=== Activity ===
Below are lines of data; restate word for word those running from the line containing "Task: Click the scrollbar" to the line containing "This screenshot has width=1380, height=828.", inclusive, and no others.

=== Material supplied ===
- - -

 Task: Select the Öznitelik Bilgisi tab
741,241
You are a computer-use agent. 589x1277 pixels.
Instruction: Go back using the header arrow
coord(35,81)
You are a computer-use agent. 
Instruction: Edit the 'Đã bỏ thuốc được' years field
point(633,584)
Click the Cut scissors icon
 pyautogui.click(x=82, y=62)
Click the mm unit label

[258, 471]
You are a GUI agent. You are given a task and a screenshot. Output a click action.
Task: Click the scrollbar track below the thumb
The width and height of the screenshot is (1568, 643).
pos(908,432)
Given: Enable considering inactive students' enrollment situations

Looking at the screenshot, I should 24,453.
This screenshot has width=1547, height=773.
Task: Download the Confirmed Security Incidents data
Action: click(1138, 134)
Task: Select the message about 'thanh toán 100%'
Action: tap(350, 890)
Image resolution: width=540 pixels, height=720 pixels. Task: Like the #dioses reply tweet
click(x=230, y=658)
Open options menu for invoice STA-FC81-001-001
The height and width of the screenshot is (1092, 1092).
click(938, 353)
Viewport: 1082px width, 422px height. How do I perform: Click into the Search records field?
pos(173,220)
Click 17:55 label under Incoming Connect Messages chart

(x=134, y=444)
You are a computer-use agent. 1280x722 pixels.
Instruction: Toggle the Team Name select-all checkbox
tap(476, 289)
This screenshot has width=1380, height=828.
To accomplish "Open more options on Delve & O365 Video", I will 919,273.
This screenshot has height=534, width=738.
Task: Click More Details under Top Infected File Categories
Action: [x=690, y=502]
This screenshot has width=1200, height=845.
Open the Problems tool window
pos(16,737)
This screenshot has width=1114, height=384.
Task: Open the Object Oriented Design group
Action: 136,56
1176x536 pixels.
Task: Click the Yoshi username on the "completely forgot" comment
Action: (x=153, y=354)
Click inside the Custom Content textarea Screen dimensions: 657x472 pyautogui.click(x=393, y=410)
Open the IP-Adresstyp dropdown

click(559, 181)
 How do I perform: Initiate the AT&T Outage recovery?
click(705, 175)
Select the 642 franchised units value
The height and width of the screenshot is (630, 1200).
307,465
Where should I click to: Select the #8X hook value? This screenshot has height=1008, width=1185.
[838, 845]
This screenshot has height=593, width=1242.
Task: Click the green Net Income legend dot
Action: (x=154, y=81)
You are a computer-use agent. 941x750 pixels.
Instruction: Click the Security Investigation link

- - -

=== Answer to the exercise ===
Task: Click the scrollbar track below the thumb
The width and height of the screenshot is (1568, 643).
pos(908,432)
Given: Enable considering inactive students' enrollment situations

Looking at the screenshot, I should 24,453.
This screenshot has width=1547, height=773.
Task: Download the Confirmed Security Incidents data
Action: click(1138, 134)
Task: Select the message about 'thanh toán 100%'
Action: tap(350, 890)
Image resolution: width=540 pixels, height=720 pixels. Task: Like the #dioses reply tweet
click(x=230, y=658)
Open options menu for invoice STA-FC81-001-001
The height and width of the screenshot is (1092, 1092).
click(938, 353)
Viewport: 1082px width, 422px height. How do I perform: Click into the Search records field?
pos(173,220)
Click 17:55 label under Incoming Connect Messages chart

(x=134, y=444)
You are a computer-use agent. 1280x722 pixels.
Instruction: Toggle the Team Name select-all checkbox
tap(476, 289)
This screenshot has width=1380, height=828.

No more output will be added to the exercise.